Securing the Grid: A Call for Rigorous Modeling and Standardization
By: Lujo Bauer, Larry Pileggi and Vyas Sekar
Despite increasing concerns over cyber threats to the electrical grids, the academic, operational, and policy communities remain divided on which threats are most pressing — and why.
Our CMU team recently showed that these disagreements are rooted in wide disparities and inconsistencies in how cyber threats against the grid are modeled and analyzed, leading to divergent threat assessments.
Why it matters: If you can’t identify the most likely threats to the grid, it’s near impossible to protect against them. We call on the research and policy communities to develop more comprehensive and accurate grid evaluation frameworks and datasets, and for updating threat models and grid resiliency requirements to match cyber attackers realistic capabilities.
What we did: As part of our recent work, we surveyed 18 grid‑cybersecurity experts and dissected four representative threats: MadIoT (IoT‑based load attacks), False Data Injection Attacks (FDIA), Substation Circuit Breaker Takeovers (SCBT), and Power Plant Takeovers (PPT).
What we found: Experts displayed wide variation in both perceived likelihood and impact of the four threats across normal and emergency grid conditions — with averages slipping below 25% confidence on many estimates. This fragmented outlook mirrors conflicting results from prior studies. For instance, the original MadIoT analysis suggested a mere 2% spike in demand could trigger a blackout, but subsequent work reported no effect at 1% and only minimal impact at 10%.

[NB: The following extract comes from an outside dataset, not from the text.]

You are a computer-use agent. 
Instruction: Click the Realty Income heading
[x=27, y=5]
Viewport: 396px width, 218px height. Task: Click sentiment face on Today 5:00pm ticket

Five inconsistencies in how grids are modeled and threats are analyzed underpin this discord, some causing threats to be overestimated and others causing threats to be severely underestimated.
- Many studies use unrealistic grid topologies that do not meet standard reliability criteria, such as N-1 contingency compliance or adequate reserve margins.
- Researchers often assume attackers possess implausibly high levels of access and control — such as manipulating every sensor or breaker in a region.
- Most analyses only consider steady-state grid conditions, failing to explore how threats unfold under stress or during emergency states.
- Simulations frequently omit essential operational processes, including reserve dispatch, droop control, and automatic load shedding.
- When such processes are modeled, they are sometimes implemented incorrectly — for instance, simulating droop response with unrealistic speed or magnitude.
A path forward: The first phase of our work has identified the following needs for performing an accurate assessment of threats against the grid, as outlined in these targeted steps:
- Release realistic, validated grid models: Much existing work relies on synthetic or outdated topologies that do not reflect real-world grid resilience. The community must prioritize publishing standardized, N-1-compliant test systems with realistic load, generation, and reserve profiles to enable reproducibility and fair comparison across studies.
- Harmonize simulation practices: Discrepancies in how core processes — like droop control, reserve dispatch, and load shedding — are modeled often lead to conflicting results. The field needs shared guidelines and reference implementations to ensure accurate, comparable threat assessments. Assumptions about attacker capabilities must also be grounded in plausible scenarios.
- Model threats under emergency conditions: Most analyses focus on normal grid operations, but vulnerabilities often emerge during high-stress states. Researchers should routinely include emergency and degraded operating conditions — such as generator outages or reserve exhaustion — to uncover risks hidden under idealized scenarios.
- Treat the grid as a cyber-physical system: Many studies isolate cyber and physical components, missing critical interactions. Threats must be modeled end-to-end, from cyber compromise to physical impact, using integrated frameworks that reflect real control logic and operator response.
- Create community modeling standards: To institutionalize these improvements, the field should develop shared benchmarks and modeling standards through academic-industry collaboration. Workshops, working groups, or open-source consortia could help establish baselines for threat modeling, simulation fidelity, and reproducibility.
The bottom line: Our preliminary research has established the challenges in identifying the most likely threats to the grid. Our work has shown that inconsistencies in threat assessments occur because of ad hoc simulation and modeling methodologies, as well as dataset errors. This shows the need for the creation of standardized public toolkits and datasets and for recommending ways to increase the accuracy of evaluations. This will enable us, as well as other researchers, to develop more rigorous foundations for securing tomorrow’s electric energy grid.